Wyeth donated 3 million doses of vaccine for the program, organized in part by the non-profit GAVI Alliance and the U.S. Agency for International Development.

"If fully rolled out in GAVI countries, the pneumococcal vaccine could save the lives of more than 440,000 children by 2015," said Dr. Julian Lob-Levyt, chief executive officer of the Geneva-based GAVI Alliance.

Pneumococcal disease kills 1.6 million people a year, mostly children under 5.

In South Africa, an experimental tuberculosis vaccine started a phase IIb trial, meant to show "proof-of-concept" -- that the theory behind the vaccine works.

The non-profit Aeras Global TB Vaccine Foundation, working with Oxford University, Britain's Wellcome Trust and the University of Cape Town, will vaccinate 2,784 babies who also received the current TB BCG vaccine.

BCG is a bacterial-based vaccine that dates back to the 1920s and helps prime the immune system against TB. It does not work very well and the new vaccine, based on a smallpox immunization, is designed to boost the effects.

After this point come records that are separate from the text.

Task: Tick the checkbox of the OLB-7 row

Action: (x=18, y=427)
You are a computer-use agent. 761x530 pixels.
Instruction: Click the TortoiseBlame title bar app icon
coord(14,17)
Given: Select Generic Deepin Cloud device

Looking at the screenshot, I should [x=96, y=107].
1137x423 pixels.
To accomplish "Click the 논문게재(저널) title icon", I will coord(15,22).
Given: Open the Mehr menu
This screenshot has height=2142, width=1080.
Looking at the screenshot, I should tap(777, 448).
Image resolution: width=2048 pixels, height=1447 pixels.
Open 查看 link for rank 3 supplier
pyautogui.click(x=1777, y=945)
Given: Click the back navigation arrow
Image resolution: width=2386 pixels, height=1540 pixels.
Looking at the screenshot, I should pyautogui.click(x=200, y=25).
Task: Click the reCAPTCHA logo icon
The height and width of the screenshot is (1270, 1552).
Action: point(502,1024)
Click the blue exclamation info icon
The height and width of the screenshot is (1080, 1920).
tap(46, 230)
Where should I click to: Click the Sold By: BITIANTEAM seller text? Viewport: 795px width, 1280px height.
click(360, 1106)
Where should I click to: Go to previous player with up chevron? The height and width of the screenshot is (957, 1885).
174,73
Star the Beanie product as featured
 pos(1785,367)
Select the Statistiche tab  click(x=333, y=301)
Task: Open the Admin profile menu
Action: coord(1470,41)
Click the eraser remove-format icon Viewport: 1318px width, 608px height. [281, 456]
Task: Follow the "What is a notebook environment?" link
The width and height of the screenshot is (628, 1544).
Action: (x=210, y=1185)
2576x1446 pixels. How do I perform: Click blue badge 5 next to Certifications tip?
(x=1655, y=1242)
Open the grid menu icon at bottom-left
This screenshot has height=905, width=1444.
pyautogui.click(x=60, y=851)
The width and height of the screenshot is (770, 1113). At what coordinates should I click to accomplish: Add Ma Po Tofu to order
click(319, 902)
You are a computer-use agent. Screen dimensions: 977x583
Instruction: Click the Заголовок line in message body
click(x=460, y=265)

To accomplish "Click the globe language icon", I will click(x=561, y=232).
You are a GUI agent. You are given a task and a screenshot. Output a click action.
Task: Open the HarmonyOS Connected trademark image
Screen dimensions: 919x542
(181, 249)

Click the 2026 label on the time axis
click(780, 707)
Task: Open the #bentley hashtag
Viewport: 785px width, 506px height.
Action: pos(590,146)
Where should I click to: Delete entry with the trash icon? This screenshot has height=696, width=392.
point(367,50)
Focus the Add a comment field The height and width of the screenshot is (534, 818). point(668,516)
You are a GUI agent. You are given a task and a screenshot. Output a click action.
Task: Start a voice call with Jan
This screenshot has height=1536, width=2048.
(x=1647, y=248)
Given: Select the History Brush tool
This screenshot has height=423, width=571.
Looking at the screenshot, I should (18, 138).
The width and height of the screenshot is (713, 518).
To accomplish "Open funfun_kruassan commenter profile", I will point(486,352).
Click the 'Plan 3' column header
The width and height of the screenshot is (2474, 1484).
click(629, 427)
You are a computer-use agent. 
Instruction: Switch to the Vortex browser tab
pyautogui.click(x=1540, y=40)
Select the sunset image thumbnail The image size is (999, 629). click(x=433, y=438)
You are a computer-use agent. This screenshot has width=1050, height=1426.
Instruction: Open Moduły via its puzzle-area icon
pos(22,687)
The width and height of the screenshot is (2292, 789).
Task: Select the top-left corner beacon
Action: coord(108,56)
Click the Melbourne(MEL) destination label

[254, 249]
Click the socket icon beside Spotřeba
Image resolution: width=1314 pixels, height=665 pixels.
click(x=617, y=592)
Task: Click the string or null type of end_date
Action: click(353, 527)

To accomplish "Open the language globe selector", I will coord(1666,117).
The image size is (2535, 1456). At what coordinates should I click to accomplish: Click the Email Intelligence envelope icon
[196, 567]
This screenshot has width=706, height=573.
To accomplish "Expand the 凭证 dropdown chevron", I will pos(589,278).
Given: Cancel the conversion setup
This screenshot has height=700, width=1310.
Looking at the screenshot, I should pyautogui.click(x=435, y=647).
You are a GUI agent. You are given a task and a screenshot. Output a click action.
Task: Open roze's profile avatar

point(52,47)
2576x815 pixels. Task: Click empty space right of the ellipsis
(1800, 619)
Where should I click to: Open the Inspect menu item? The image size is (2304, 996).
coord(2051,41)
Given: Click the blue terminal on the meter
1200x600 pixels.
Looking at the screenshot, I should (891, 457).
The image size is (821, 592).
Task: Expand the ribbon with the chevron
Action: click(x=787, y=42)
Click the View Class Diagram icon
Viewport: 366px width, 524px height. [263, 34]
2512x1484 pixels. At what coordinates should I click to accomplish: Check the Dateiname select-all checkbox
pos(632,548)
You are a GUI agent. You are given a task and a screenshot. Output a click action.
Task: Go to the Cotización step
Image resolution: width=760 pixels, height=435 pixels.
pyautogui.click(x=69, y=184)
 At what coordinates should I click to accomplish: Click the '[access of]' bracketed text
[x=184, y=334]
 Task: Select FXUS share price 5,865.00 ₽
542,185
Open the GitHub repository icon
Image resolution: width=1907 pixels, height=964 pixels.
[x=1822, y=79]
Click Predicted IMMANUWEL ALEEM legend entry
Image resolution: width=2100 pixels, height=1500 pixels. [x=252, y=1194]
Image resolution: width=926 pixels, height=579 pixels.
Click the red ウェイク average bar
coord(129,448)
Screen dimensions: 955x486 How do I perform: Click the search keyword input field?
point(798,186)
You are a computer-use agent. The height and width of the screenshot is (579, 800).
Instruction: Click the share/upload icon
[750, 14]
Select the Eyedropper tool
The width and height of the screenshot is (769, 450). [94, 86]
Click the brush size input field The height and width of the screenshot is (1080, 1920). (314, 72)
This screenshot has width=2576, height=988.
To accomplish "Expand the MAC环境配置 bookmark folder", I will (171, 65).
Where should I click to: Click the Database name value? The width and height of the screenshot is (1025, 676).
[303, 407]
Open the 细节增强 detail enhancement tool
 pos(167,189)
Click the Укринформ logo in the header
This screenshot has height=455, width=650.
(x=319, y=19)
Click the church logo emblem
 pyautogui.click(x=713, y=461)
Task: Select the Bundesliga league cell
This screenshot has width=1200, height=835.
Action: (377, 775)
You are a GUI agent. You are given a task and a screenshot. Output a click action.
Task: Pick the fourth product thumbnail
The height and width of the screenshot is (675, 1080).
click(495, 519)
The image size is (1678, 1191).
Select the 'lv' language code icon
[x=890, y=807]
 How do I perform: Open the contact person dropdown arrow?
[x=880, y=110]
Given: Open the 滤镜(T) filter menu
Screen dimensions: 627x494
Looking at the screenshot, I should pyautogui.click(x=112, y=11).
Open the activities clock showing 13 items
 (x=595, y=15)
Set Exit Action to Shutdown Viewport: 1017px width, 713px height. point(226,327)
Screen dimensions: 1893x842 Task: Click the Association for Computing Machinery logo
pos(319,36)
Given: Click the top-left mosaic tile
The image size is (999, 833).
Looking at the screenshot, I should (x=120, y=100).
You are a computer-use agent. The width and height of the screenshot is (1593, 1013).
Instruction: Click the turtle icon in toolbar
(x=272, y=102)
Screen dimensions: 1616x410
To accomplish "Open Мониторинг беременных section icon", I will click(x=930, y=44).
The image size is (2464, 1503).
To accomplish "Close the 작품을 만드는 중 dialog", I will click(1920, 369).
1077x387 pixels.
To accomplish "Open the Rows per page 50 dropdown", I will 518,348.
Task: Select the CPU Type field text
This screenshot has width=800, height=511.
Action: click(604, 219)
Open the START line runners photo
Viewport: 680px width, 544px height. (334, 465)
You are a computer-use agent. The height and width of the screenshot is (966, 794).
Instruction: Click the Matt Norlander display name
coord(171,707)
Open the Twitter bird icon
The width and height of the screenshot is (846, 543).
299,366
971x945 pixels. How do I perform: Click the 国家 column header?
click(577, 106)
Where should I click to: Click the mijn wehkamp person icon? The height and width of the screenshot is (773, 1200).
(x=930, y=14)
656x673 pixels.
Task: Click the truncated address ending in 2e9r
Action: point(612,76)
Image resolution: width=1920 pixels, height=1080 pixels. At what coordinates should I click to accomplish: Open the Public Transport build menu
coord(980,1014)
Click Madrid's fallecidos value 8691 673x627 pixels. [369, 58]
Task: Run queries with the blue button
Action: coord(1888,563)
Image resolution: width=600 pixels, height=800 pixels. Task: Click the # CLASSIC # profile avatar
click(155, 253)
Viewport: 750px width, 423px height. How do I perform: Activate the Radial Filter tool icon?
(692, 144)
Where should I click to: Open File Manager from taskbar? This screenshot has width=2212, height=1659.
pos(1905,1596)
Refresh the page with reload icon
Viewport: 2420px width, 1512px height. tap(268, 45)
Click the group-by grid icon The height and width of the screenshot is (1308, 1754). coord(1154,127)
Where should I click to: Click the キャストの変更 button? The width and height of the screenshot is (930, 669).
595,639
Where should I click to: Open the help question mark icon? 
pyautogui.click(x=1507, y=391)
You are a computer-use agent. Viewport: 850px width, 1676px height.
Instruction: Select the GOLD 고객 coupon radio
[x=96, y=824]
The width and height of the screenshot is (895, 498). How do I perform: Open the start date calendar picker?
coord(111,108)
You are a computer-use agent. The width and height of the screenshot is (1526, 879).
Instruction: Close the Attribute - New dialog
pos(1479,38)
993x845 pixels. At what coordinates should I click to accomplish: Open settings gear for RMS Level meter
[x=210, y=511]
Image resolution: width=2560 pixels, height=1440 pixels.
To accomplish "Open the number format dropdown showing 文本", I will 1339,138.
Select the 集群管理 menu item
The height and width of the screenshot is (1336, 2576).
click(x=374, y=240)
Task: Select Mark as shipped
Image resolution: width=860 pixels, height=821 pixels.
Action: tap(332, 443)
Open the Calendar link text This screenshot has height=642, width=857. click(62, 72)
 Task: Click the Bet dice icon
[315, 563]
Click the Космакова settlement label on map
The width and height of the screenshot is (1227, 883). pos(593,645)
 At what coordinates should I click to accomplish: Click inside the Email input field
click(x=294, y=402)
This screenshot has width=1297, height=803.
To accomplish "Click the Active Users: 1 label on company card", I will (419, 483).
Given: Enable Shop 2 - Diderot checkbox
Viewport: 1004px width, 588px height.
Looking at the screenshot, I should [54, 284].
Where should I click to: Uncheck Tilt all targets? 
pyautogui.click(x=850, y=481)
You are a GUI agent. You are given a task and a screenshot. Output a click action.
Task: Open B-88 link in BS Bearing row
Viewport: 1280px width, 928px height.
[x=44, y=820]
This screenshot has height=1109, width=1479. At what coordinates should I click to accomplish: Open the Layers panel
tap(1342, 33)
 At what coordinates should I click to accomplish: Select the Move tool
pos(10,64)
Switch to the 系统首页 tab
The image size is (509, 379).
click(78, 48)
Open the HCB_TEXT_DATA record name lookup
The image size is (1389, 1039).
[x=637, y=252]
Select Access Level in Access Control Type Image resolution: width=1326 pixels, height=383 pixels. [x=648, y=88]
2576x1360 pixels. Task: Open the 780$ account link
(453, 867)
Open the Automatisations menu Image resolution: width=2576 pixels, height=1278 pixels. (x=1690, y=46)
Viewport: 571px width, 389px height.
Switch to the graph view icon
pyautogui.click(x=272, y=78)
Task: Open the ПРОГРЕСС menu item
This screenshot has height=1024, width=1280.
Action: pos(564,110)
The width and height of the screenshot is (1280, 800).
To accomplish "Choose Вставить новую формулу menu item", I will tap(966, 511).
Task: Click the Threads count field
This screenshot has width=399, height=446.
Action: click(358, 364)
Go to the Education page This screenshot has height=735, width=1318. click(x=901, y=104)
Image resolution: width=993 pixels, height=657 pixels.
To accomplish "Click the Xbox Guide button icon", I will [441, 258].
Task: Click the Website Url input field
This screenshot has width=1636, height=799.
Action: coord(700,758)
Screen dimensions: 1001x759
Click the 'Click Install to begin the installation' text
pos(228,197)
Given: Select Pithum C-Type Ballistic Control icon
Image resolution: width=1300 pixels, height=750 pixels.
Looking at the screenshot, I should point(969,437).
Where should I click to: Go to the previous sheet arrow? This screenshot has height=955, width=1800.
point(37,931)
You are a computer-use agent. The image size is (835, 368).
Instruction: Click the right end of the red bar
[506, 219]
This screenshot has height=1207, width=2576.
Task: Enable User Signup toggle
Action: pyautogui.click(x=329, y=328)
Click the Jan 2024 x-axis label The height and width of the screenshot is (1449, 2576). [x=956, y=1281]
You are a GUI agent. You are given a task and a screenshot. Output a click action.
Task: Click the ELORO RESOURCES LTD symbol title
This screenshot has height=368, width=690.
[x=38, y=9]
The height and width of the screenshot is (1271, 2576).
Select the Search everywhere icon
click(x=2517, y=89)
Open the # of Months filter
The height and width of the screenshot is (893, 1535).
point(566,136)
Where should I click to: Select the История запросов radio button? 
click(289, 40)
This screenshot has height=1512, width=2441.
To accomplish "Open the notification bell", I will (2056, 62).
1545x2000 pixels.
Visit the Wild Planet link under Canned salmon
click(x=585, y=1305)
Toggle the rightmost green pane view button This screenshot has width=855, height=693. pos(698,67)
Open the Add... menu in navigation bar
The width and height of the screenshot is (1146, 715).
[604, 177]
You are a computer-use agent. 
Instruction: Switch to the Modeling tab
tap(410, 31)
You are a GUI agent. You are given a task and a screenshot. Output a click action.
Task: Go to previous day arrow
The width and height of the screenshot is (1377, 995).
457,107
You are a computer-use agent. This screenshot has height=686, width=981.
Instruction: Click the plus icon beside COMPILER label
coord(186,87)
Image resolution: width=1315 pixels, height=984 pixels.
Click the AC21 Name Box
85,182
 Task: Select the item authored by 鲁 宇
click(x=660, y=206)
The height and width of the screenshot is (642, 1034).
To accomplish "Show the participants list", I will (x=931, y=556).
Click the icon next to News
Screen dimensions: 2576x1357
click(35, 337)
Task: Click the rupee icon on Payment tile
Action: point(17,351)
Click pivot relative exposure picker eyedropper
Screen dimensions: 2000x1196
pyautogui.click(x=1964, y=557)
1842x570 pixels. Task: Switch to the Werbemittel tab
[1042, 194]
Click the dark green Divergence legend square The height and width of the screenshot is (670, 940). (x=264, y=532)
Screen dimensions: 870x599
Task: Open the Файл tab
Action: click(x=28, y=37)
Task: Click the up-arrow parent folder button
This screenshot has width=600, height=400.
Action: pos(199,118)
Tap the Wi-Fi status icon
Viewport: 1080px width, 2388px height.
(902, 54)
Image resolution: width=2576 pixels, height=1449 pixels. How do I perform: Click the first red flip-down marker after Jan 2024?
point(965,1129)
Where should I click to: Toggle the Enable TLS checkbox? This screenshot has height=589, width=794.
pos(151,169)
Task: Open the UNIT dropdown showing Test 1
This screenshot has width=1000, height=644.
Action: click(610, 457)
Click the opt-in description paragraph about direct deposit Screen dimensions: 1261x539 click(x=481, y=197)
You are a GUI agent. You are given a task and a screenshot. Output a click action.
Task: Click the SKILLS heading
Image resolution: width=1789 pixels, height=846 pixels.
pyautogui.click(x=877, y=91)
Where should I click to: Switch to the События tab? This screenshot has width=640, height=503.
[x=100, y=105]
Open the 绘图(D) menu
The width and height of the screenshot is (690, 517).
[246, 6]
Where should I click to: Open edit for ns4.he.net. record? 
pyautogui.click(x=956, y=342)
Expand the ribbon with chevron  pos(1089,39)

Oxford researchers are working with Emergent BioSolutions of Rockville, Maryland, to make the vaccine.

Tuberculosis kills 1.8 million people a year and infects more than 2 billion.

"The world desperately needs new and better approaches to combat TB," Dr. Marcos Espinal, executive secretary of the Stop TB Partnership, said in a statement.

"The advancement of a new TB vaccine candidate to this stage is an exciting development for all of us who seek to end this terrible epidemic."